The address for McColm and Bartel’s groups — 911 Duke St. — is the same address that housed IPC for at least its first year of operation. IPC is best known for its support for regime change in Iran. The group calls for a mix of U.S. military might and an opposition insurgency led by exiled Iranian dissidents. The exile Iranian group of choice is, of course, the MEK, which is listed by the U.S State Department as a “foreign terrorist organization” (and its political front, the National Council for Resistance in Iran, or NCRI).
Does this plan sound familiar? It should — it’s the same one employed after 9/11 in the run up to the Iraq war. The plan must have been easy to transfer from Iraq to Iran, especially considering how much of the INC’s business went down at the little house with blue trim at 911 Duke St.
In addition to Bruce McColm’s for profit group, International Decision Strategies, which lists the INC as a past client, the two-story house at 911 Duke St. also housed at least two groups with direct links to Ahmad Chalabi and the INC.
One is the Iraqui [sic] National Congress Support Foundation, which was registered and receiving mail in care of Chalabi at 911 Duke St. (The group appears to have made less than $25,000 per year, which meant it didn’t have to file tax forms required of tax exempt non-profits.)
The other group housed at 911 Duke St. from at least 2003 until 2005 was Boxwood Inc., a organization run by top Chalabi aide Francis Brooke, and where Margaret Bartel was director and later vice president.

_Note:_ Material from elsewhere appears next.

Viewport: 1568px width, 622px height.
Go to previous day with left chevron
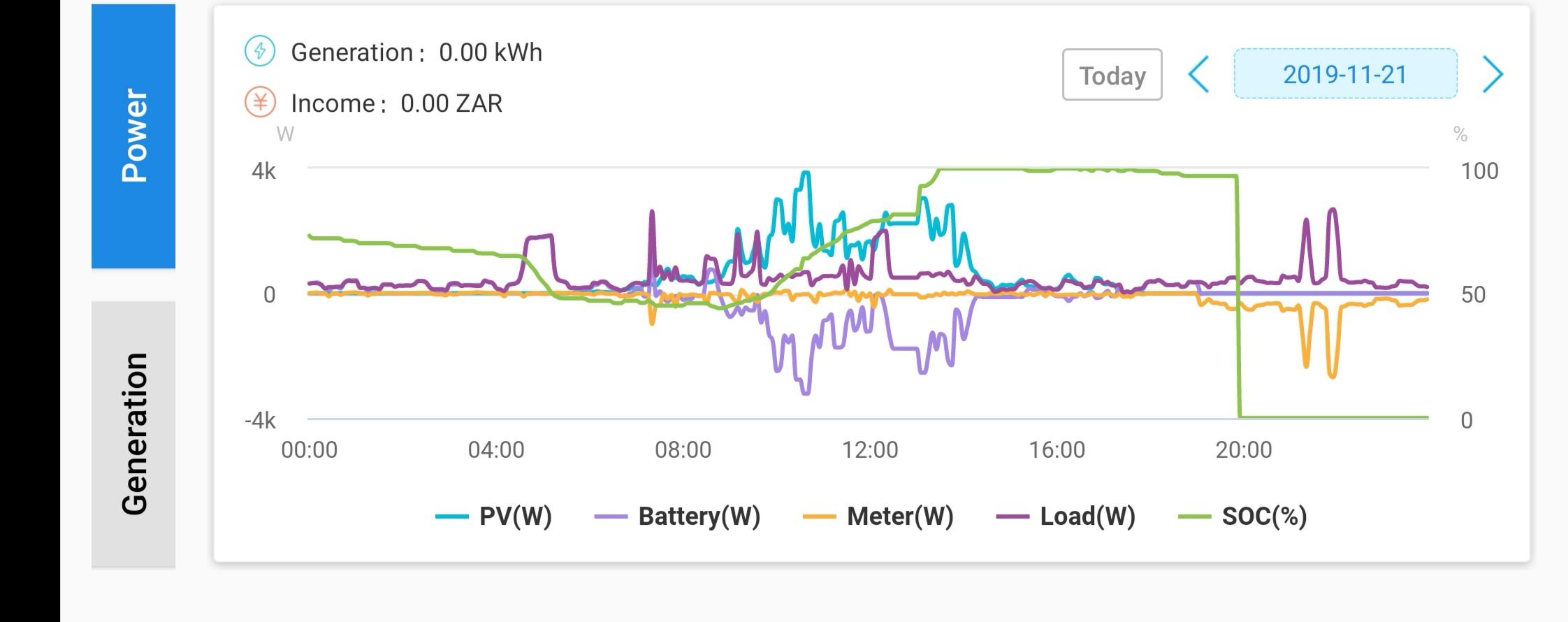click(x=1198, y=74)
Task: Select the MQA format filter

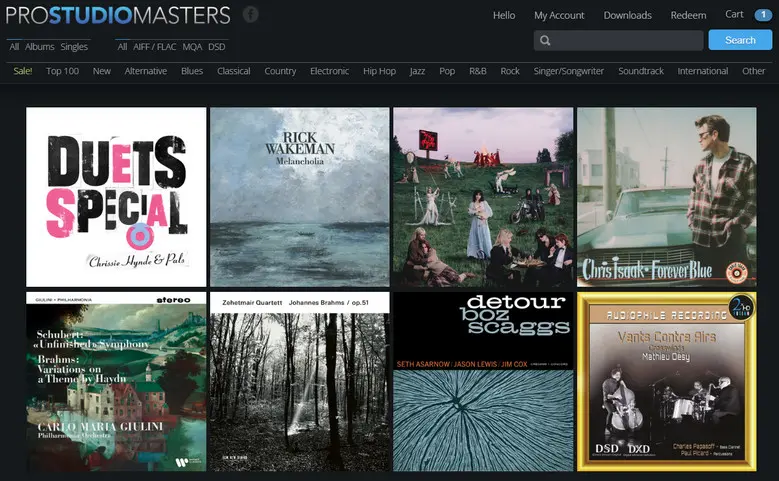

Boxwood, according to Silverstein and Roche, was a “firm set up to receive U.S. funds for the intelligence program of the Iraqi National Congress.” Boxwood’s corporate registration, which clearly shows the 911 Duke St. address, can be viewed here (PDF).
In the New Yorker, in 2004, Jane Mayer reported that Boxwood president Francis Brooke and his family lived for free in a “million-dollar brick row house in Georgetown… which is owned by Levantine Holdings, a Chalabi family corporation based in Luxembourg.” Only a week later, foreign policy reporter Laura Rozen confirmed ownership of the building, publishing documentation on her War and Piece blog.
It appears that many of the same people who misled the U.S. into a disastrous war with Iraq are now attempting to do the same in Iran. And they’re doing it with very much the same game plan, and even doing it from the same little town house at 911 Duke St. in Arlington, Virginia.